ROSENBERG: MSU laps field, wins Legends

By Michael Rosenberg

MCT Columnist

First the game was over. Then the race was over. Michigan State crushed Indiana, 55-3, to win the Old Brass Spittoon, and while the Spartans were disinfecting it, they learned that Michigan had helped its big/little/equally proportioned brother by beating Nebraska.

The two outcomes added up to one result. Michigan State earned at least a share of the Big Ten’s Legends Division title, and with it, the right to rename the division. No, wait. That’s not right. The Spartans get a spot in the Big Ten championship game in Indianapolis. On Dec. 3, they will play Penn State or Wisconsin.

The Spartans earned it in every way. There isn’t a lot to say about Michigan State’s 52-point victory over Indiana, except that four years ago, the Spartans were supposed to be Indiana, or something close to it.

The Spartans’ 2007 recruiting class was ranked eighth among current Big Ten teams by So was the 2008 recruiting class. Most of the individual ratings were just as low. Joel Foreman and Trenton Robinson got two stars out of five. Kirk Cousins, B.J. Cunningham, Jerel Worthy and Keshawn Martin got three. They now form the heart of a team going for its second straight Big Ten title.

Coach Mark Dantonio said he didn’t worry about recruiting rankings. The coaches recruit players they like, and try to identify overachievers.

That is Dantonio’s term: overachievers. But be careful how you use it. The team that beat the Hoosiers does not belong in a football version of “Hoosiers.” MSU has plenty of talent.

Worthy may be an overachiever, but he will be a starting defensive lineman in the NFL someday, and maybe a star. Cunningham is one of the best Big Ten receivers of the last half-decade.

As a freshman, Cunningham hosted Martin for his recruiting visit, and he remembers watching Martin’s high school highlights on his computer. This is what stood out: “No receiver highlights.”

Martin was a high school quarterback. Now he is one of the best all-around weapons in the Big Ten. Against Indiana, he caught eight passes for 99 yards, ran 19 yards for a touchdown, returned five punts for 64 yards, sprinted around the Hoosiers like they were statues and wowed everybody in the stadium with … a five-yard punt return. It was beautiful.

He juked and cut until there were seven Indiana players behind him — the last one happened to trip him up.

Then there is Cousins, who has led the Spartans to more victories than any quarterback in school history. He was typically excellent against Indiana: 16-for-23, 272 yards and three touchdowns. He dropped a long pass perfectly into Cunningham’s hands and exploited the holes in the Indiana defense.

By the fourth quarter, this game was so long over that Dantonio called for a handoff to Foreman, one of his guards. Foreman ran for three yards and looked, for all the world, like he would run for at least three and a half.

It was a great moment, because Foreman epitomizes the program: tough, determined, better than people expected.

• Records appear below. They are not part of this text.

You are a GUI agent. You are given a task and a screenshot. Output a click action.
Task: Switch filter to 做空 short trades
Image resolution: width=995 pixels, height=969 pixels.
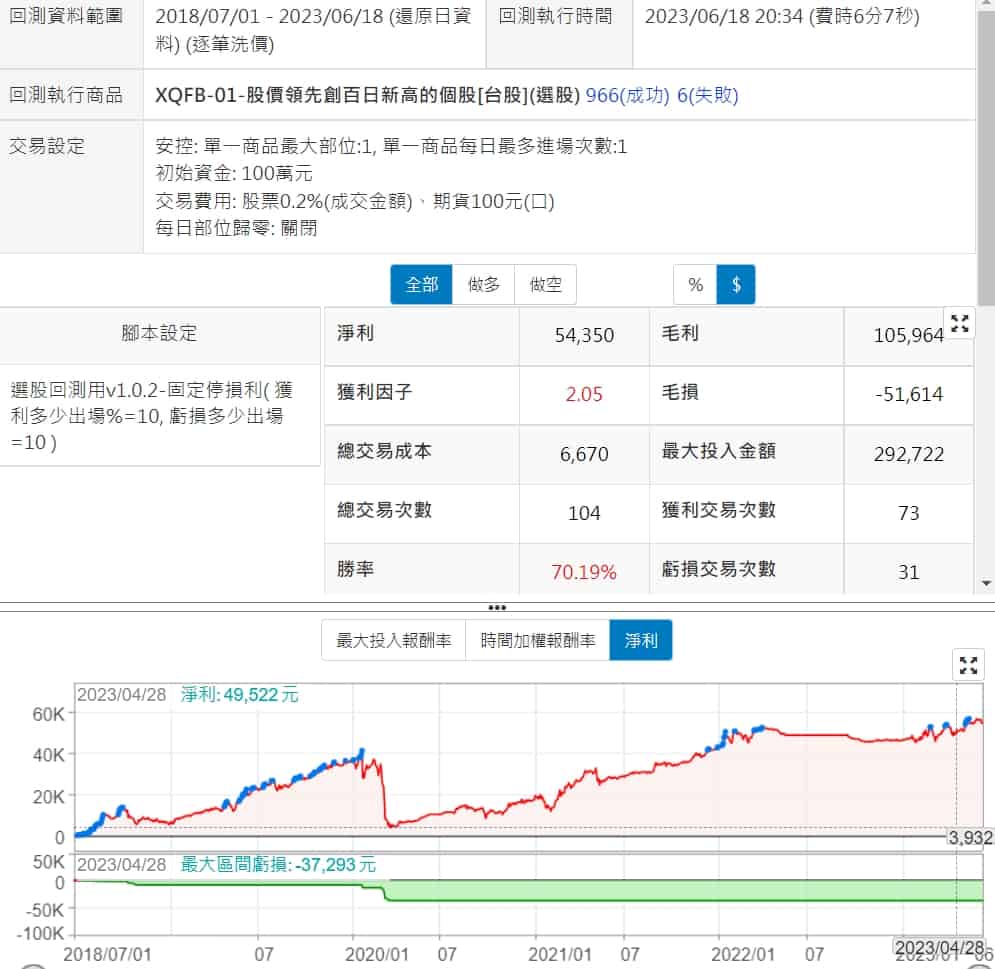coord(546,285)
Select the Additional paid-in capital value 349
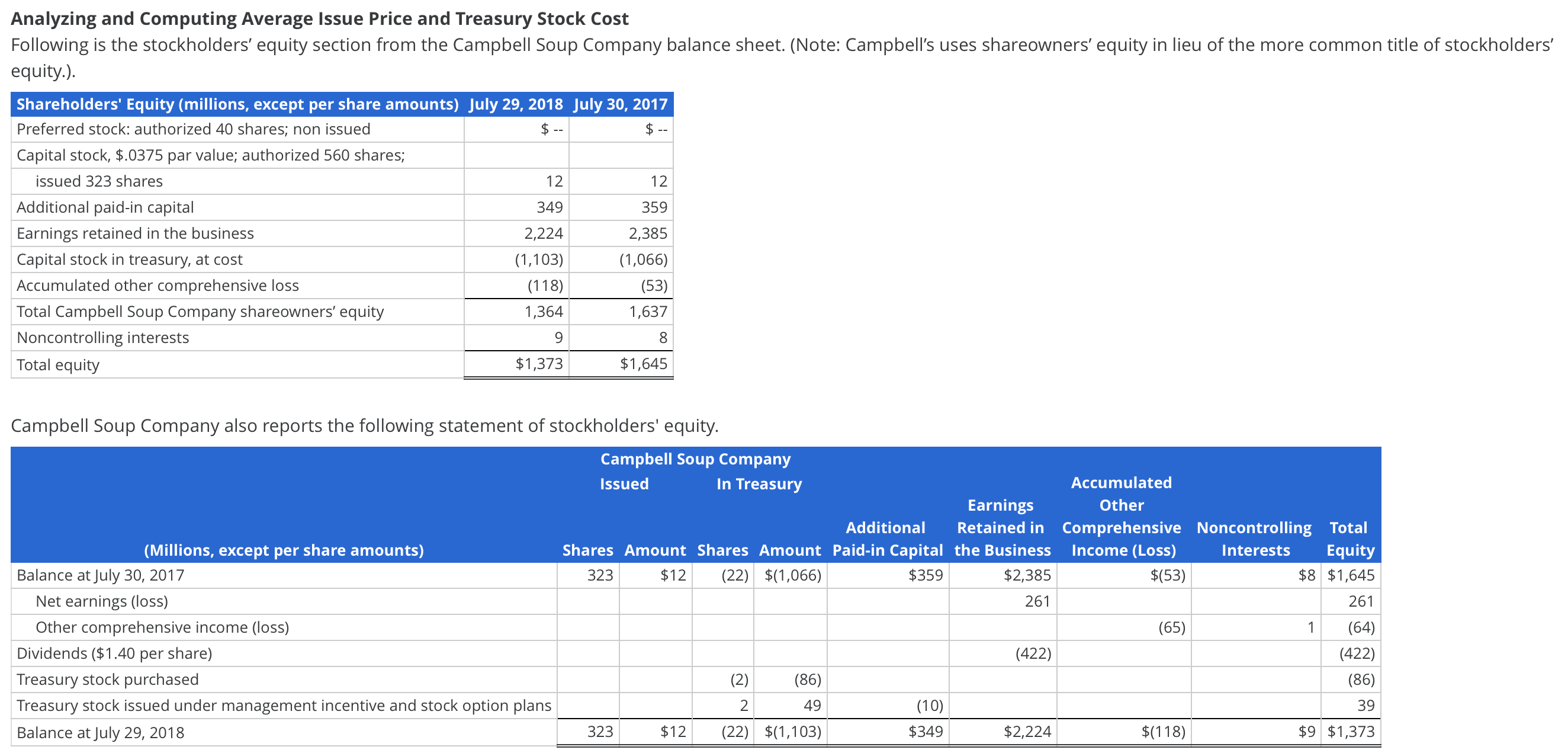1568x750 pixels. [x=551, y=207]
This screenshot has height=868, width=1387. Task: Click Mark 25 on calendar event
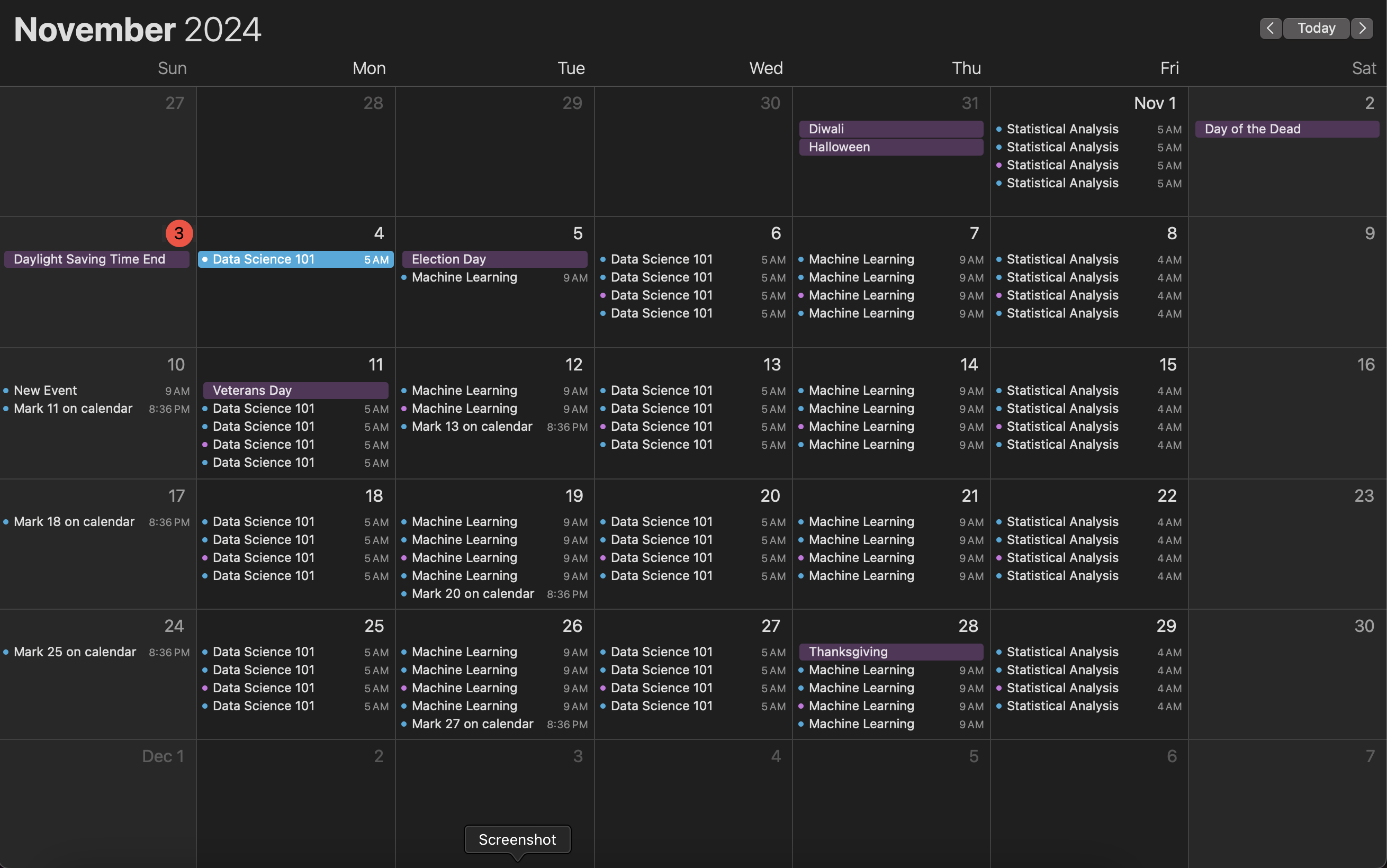pyautogui.click(x=75, y=652)
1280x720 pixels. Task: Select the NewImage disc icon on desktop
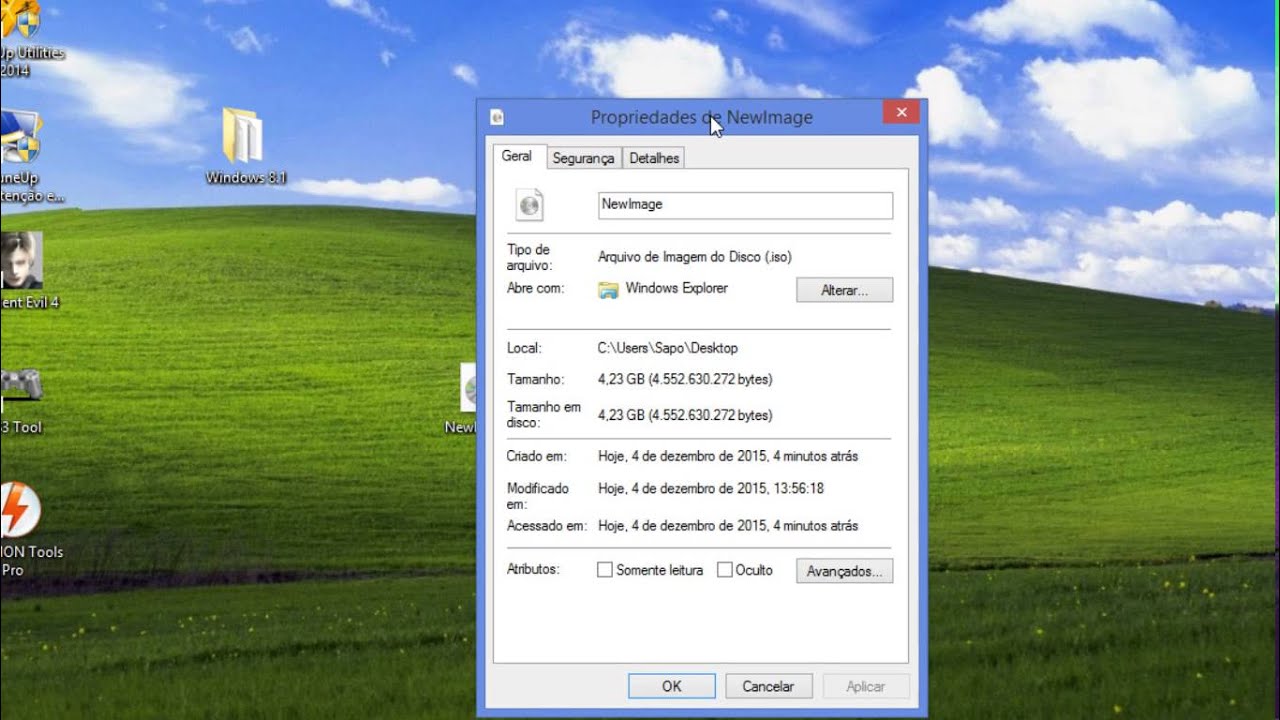[468, 388]
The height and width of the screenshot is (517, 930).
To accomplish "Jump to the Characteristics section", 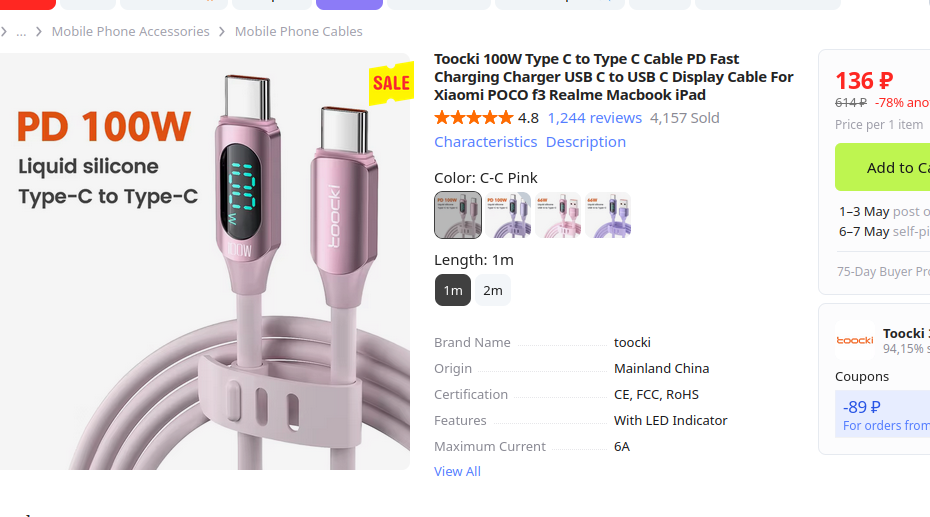I will 485,142.
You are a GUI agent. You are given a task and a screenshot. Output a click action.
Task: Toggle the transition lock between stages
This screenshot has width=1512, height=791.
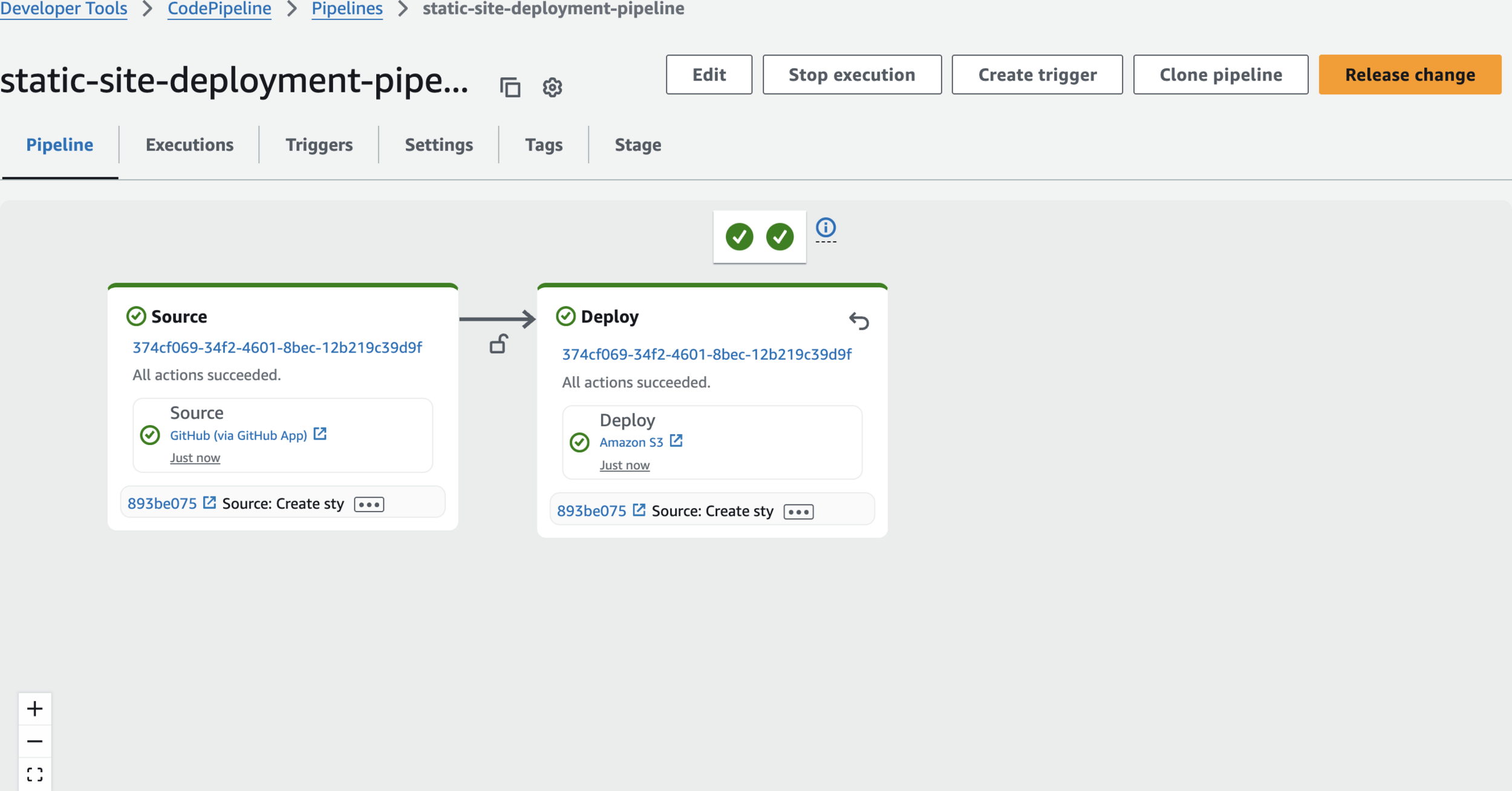coord(498,344)
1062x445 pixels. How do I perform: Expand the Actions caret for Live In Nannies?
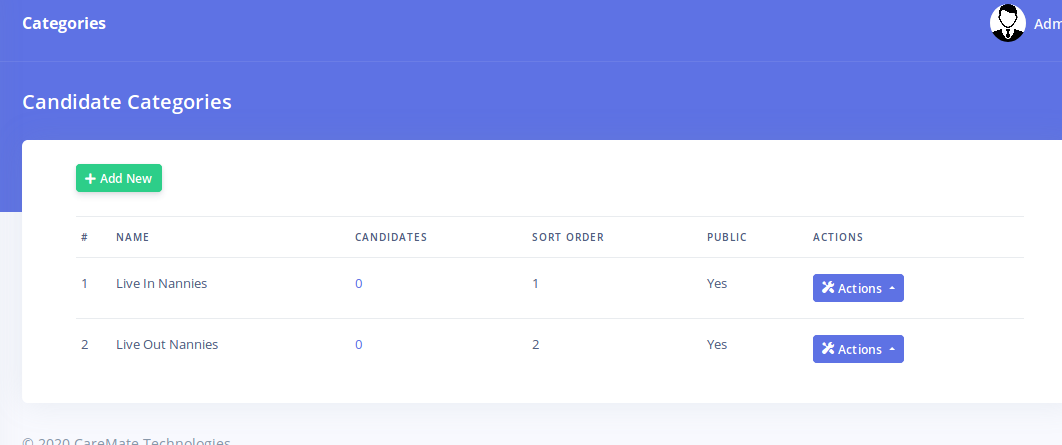pos(892,289)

“If there is anybody with a mind-set that I actually idolize, it would be him,” Worthy said.

And that was it for one of the best senior classes in Michigan State history. Cunningham said afterward that “we weren’t highly recruited out of high school. But by this point, man, honestly we forgot about that.”

I can’t fault him. The Spartans have been so good that most fans forgot about that, too. The Michigan State seniors were so dominant, they robbed themselves of a proper send-off. Fans forgot to stay and cheer. But they will remember this group for years.